What does this mean for the GCC?

It’s unlikely that the GCC’s payments story will mirror APAC’s, nor should it. The region’s uniquely international character matters: large expatriate populations make cross‑border payments and remittances central to everyday life, underscoring why low‑cost, instant cross‑border UX is mission‑critical.

Another nuance is the importance of Sharia alignment. Financial services here must be convenient and secure but also aligned with cultural and faith‑based values, which can inspire products that balance modern digital experiences with principles of ethical finance.

Structural changes are underway. Interoperability is moving from ambition to implementation: domestically via instant rails like UAE Aani, Saudi Sarie, Bahrain Fawri+, and Qatar Fawran, and regionally via platforms like AFAQ (GCC‑RTGS) and Buna that stitch together cross‑border payments. Coverage is still expanding, but the direction of travel is clear.

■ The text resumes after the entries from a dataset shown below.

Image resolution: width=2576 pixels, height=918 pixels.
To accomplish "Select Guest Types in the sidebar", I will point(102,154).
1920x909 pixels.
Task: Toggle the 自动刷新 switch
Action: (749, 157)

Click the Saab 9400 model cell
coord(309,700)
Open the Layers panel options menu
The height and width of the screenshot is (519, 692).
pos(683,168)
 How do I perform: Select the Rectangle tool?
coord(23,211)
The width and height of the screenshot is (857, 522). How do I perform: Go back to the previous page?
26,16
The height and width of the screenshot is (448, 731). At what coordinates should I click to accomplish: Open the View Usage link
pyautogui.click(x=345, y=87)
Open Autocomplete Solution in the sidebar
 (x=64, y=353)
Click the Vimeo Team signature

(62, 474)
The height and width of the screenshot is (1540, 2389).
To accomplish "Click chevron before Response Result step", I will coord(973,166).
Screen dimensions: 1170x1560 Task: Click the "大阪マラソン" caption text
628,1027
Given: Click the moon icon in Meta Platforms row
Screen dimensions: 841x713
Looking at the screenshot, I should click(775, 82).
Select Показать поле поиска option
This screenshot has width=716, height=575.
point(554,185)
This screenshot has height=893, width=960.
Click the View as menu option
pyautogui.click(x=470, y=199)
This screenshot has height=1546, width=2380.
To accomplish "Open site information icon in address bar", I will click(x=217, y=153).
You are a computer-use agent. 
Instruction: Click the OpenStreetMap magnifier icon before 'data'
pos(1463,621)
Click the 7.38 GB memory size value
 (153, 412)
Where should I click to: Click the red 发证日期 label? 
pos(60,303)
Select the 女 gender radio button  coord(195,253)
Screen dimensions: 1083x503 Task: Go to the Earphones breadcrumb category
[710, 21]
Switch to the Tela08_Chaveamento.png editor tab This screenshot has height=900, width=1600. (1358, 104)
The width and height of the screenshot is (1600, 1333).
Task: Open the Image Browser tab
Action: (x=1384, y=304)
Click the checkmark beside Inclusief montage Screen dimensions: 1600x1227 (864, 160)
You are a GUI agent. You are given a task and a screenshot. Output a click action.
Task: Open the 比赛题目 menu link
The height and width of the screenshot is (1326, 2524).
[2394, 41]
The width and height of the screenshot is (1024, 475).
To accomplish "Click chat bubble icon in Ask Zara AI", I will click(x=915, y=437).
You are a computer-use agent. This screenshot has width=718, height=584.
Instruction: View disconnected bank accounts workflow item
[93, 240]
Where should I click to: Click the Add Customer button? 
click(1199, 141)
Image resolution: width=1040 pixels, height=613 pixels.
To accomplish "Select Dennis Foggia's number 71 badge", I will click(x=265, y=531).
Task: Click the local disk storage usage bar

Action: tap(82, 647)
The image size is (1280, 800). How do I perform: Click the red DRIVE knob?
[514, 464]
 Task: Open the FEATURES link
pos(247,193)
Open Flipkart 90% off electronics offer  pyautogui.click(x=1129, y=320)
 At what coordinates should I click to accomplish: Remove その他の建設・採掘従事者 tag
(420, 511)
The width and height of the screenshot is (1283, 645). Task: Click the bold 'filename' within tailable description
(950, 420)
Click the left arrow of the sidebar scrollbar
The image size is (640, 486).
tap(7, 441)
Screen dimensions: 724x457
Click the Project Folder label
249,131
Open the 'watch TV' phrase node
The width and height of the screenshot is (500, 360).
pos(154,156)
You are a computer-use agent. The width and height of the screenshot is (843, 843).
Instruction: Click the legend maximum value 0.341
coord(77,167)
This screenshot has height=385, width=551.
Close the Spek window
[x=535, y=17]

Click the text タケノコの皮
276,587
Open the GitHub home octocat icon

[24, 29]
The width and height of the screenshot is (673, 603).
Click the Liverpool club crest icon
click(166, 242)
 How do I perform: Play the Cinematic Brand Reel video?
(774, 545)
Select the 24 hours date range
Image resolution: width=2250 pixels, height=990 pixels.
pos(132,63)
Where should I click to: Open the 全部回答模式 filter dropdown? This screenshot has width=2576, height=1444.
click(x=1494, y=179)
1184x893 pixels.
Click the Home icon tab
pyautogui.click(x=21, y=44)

CEO Playbook: 6 moves for the next 12 months

1. Design for expat use‑cases: salary accounts, micro‑remittances, bill‑split, and cross‑border P2P by default, enable proxy IDs (mobile/ID/UEN) across products.

2. Lean into interoperability: prioritise AFAQ/Buna connectivity and treat banks/fintechs as distribution partners via open APIs and shared alias directories.

3. Embed finance where people already are: super‑apps, chat, mobility, and commerce touchpoints — measure friction minutes removed, not just transaction volumes.

4. Engineer for trust: instant confirmations, name/alias checks, transparent FX, and clear refund SLAs.

5. Offer faith‑aligned options by default (pricing, wallets, savings jars, fee structures), with clear labelling in‑app.

6. Publish reliability metrics: monthly uptime, median settlement time, success rate, and refund SLA. These trust signals drive adoption.

“The GCC already has the ingredients to shape a payments landscape every bit as dynamic as other leading regions. What will define the next chapter is how financial institutions, regulators, and innovators work together to create experiences centred on people, enabled by technology and informed by local life. If APAC’s story teaches us anything, it’s that payments can be more than a utility and when recognised as such, innovation accelerates,” he concluded.